Stig Lindberg Unique Piece Fisk
¥1,300,000
丸みを帯びた流線形のからだに、深い青釉が澄んだ水のように広がります。背には細かな刻み、胴には鱗を思わせる窪みが一面に刻まれ、光を受けて濃淡が生まれます。その表情は静かな造形美でありながら、どこかユーモラスな温かさを漂わせています。
この魚は、1940年代にリンドベリが示した「馬」と同じ流れの作品と考えられます。
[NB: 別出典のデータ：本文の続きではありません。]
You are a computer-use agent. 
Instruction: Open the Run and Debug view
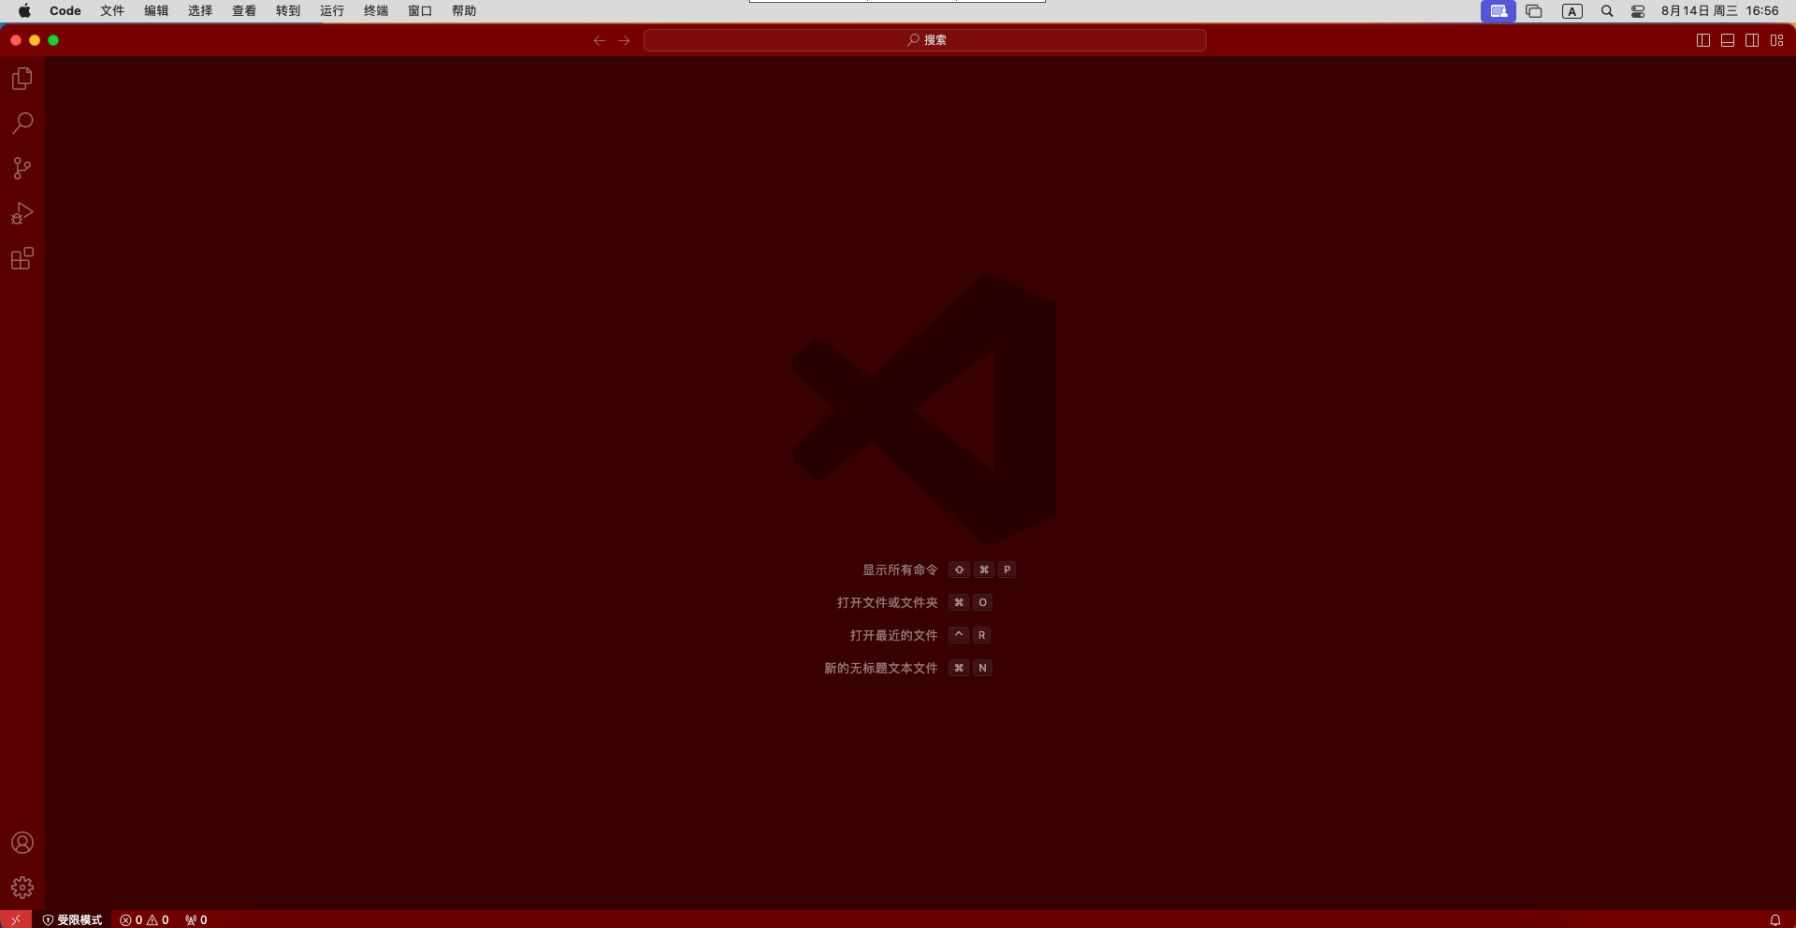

当時、彼は陶芸における自由な造形を追求し、抽象と具象のあわいを探っていました。しかし重要なのは、どれほど大胆に形を崩しても、彼の作品には常に「可愛らしさ」が宿ることです。写実を削ぎ落としつつも魚にしか見えない存在感があり、さらに見る者を自然と惹きつける親しみやすさが加わる。そこにリンドベリの天性のポップさが光ります。
リアルさと愛らしさを兼ね備えたこの一点は、同時代の前衛的な試みにもかかわらず、多くの人に受け入れられる普遍的な魅力を放っています。芸術性と親しみやすさを両立させたリンドベリの才能を、改めて感じさせてくれる作品です。
ヒビや欠けもなく非常に良いコンディションです。
H12 W23.5(cm)
1940s
在庫1個
Stig Lindberg(1916-1982)
ストックホルムのKONSTFACK(現在の国立芸術工芸デザイン大学)を卒業後、1937年にGUSTAVSBERGの アートディレクターWILHELM KAGE(ウィルヘルム・コーゲ)に並外れた才能を見抜かれアシスタントとしてその輝かしいキャリアをスタート、1949年にWILHELM KAGEの後任アートディレクターとなり1980年まで所属。活躍の場は陶芸だけにとどまることなくテキスタイルや絵本のイラスト、トランプ、プラスティック製品、そして日本においては西武百貨店の包装紙をデザイン、1957年から1972年までは母校であるKONSTFACKの主任講師として指導にあたる等、幅広い分野で溢れんばかりの才能を発揮しました。独創的で遊び心溢れるデザインは現在もなお人々を魅了しています。